Chartwell is looking at Europe with the introduction of the extra income bond.
This is a guaranteed equity bond aimed at investors who are looking for either income or growth and who are willing to invest in a medium-risk product.
The bond will be linked over a five-year term to the Dow Jones Eurostoxx 50 index, which is made up of the 50 largest companies in the eurozone. This includes companies like Nokia, TotalFinaElf, Deutsche Bank, Royal Dutch Petroleum, Siemens and Vivendi Universal. The index went from 1,749 points on November 14, 1996 to 3,730 points on November 14, 2001.
For income, investors can choose either an annual option of 7.25 per cent or a monthly income of 0.58 per cent. If they want growth they can choose to take 42 per cent of any rise in the index.
Investors will get their original capital back, but only if the index does not fall by more than 30 per cent over the five-year term. For every 1 per cent fall beyond this, the investors capital will be eroded by 1 per cent.
The Chartwell product is similar to the extra income and growth plan 8 from NDF Administration. This also invests in the Eurostoxx 50 index, but over a three-year period.

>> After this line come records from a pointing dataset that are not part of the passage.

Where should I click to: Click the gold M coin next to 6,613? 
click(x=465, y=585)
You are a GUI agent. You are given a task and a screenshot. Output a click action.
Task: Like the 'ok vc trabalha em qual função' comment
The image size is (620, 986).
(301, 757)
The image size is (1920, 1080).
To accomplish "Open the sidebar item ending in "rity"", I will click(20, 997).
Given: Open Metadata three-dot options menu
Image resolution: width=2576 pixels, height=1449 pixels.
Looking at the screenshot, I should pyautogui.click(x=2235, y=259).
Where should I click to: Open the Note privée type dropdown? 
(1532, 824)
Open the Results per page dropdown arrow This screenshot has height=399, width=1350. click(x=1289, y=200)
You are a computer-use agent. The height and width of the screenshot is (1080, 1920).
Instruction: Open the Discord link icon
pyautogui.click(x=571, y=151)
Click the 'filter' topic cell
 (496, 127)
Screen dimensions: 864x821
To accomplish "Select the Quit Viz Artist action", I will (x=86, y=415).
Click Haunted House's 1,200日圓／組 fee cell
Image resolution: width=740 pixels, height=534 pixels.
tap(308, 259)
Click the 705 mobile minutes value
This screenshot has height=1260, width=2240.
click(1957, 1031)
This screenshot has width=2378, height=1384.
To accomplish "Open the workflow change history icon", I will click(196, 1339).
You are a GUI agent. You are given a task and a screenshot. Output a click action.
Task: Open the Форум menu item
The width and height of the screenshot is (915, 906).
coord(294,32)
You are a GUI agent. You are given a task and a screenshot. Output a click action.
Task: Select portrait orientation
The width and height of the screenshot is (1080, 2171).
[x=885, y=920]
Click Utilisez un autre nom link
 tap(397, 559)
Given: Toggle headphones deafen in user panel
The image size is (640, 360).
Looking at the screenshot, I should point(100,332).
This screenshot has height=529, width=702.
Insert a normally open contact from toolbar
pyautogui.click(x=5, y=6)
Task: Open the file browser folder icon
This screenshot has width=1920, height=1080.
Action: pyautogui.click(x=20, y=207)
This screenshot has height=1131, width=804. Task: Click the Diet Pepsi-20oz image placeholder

The two products may invest in the same area but they have different conditions attached. The NDF product sees the original capital fall if the index goes down by more than 20 per cent, compared to the 30 per cent limit on the Chartwell product. NDF also has a less attractive growth option of 33 per cent of any rise in the Eurostoxx 50. However, it has higher income options of 10.25 per cent a year or 0.78 per cent a month when compared to the Chartwell product.